All in all, it took Zardoz a full two hours to eat that entire small can that night, stopping and going, but he did not quit. When I went to blow the candle out that I had lit for Bast before bed, her eyes were wholly dark, and it was as if the statue had come alive. When I blew the flame out, her eyes snapped back to the golden ones of the statue, and the link between worlds was gone.

I woke at 3am worrying about him. I picked him up and laid him on the bed, to which he purred and rolled over so I could rub his belly. I tried to do more Reiki, but as I pictured the spirals of clean white healing energy encompassing him and his organs, I was met by Bastet's smooth black statue-skin, which covered him like a cocoon. I could only penetrate and do so much. She wanted me to let her do her work, and so I did. I was still fearful that he may not get better, but kept telling myself to trust in the magic I had experienced.

When I woke again at 5:30am, I went to feed the cats. Zardoz went immediately to his dish, and ate the full can within 20 minutes. He then purred and did his "Mom, I'm done...can I go now?" meows to be let out of the room. Before I left for work, I played with him using his favorite toy.

I looked back on recent events; The Bast and Sekhmet ritual I did at Isis Oasis, at the request of Serena—a Priestess of Bast. The distinct feeling that I should take that statue used in ritual of Bastet home, though I did not know why at the time. Linda's heart-wrenching tale of Duncan's passing, and seeing his photos and learning more about him. Hearing the ominous feminine voice that I took for spirit, to ask Duncan what might be wrong with Zardoz when he fell ill, which I did not know then was Bast. The serendipity of Linda being a High Priestess of Bast, and Duncan being a Temple Cat through many lifetimes, and his consultation being correct. Even the baffled vet, who did everything he could do, but still could not find a reason for the sudden sickness. The overwhelming knowledge when her presence was in the room, and those dreaded words, "I want him for my temple," knowing she would take him. Bargaining with Bast, not knowing if it worked...until the candle flared, and he got up and ate, followed by the Sesheta card.
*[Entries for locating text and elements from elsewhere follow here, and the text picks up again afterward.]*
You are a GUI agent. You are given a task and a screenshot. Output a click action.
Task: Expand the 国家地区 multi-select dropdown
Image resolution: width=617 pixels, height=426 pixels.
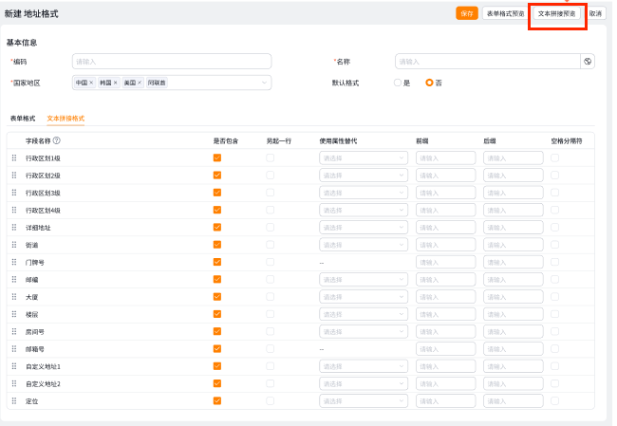[x=264, y=83]
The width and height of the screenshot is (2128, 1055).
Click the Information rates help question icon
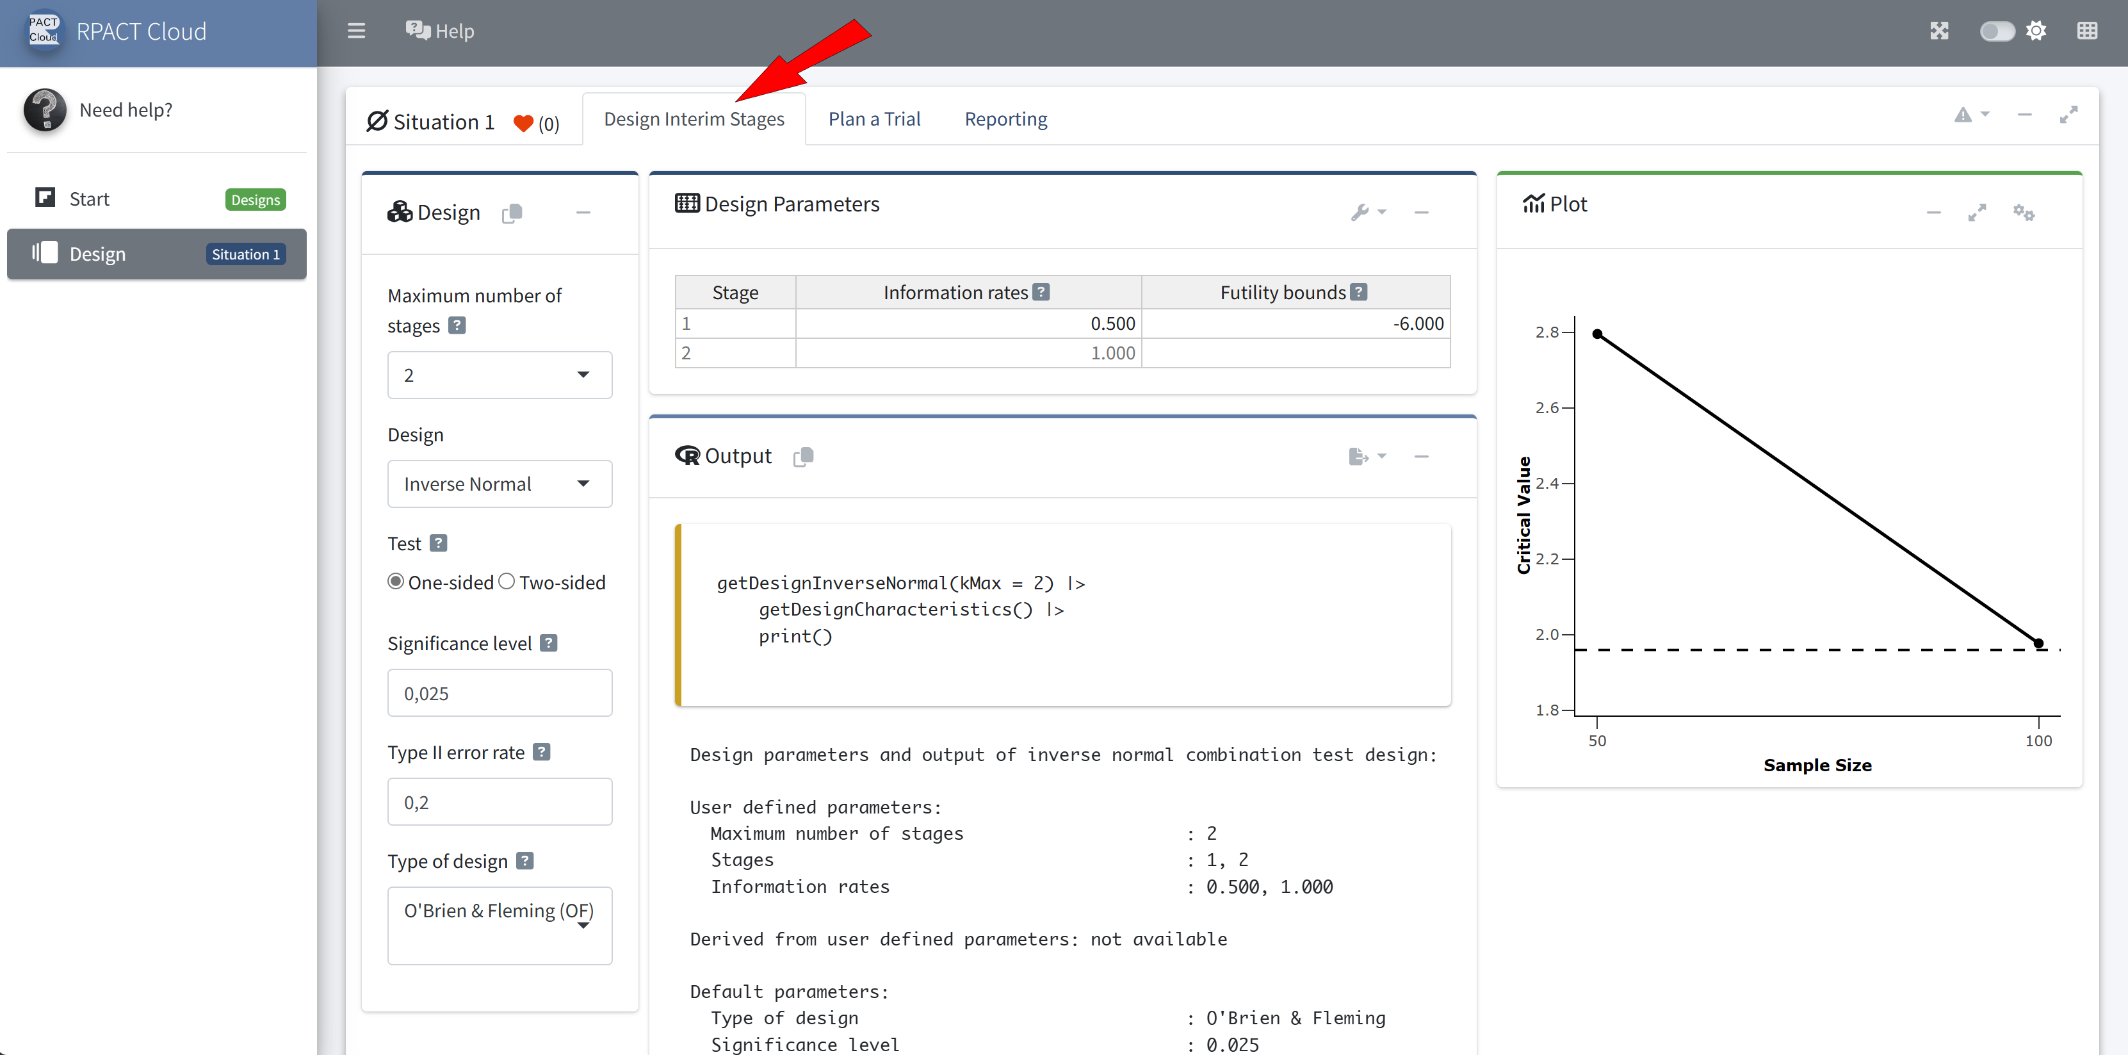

As Linda said, when I wrote her of this progress, we have been touched by Bast. I am now a guardian of a Temple Cat for her, as her guardians have done for me in my lifetimes. I am both proud and fearful of her choice in him. What will that mean for him? I know he is blessed, and for that I am grateful, and respectful. He now has a burden to bear in his service, but I hope it will be a happy burden, and a magical one. I have never felt Bast’s presence in that way. It was always playful and curious before, with some mystery thrown in, whenever I felt her energy. This time it was ancient, spicy, omnipotent and benevolent--very powerful, and full up in the room. It was heavy with intention. It conjured in me a healthy respect of her, and a little bit of fear. But it was also very caring and smart. It was as if she needed me to agree that she should have him, and offer him up to her in a particular way that pleased her. The bargain to let him live his full life on Earth was not hard; she acquiesced as if it were meant to be, but made me ever-mindful that she could have taken his life at any moment, to serve her on the other side.

He was chosen, I think, for his pure spirit. I love him even more, every day, and am thoroughly blessed to have him in my life.

Bast walks with Wadjet. Wadjet protects pharaoh, and paves the way for the coming of Isis and Osiris. These will be the invocations, I think, for Convocation.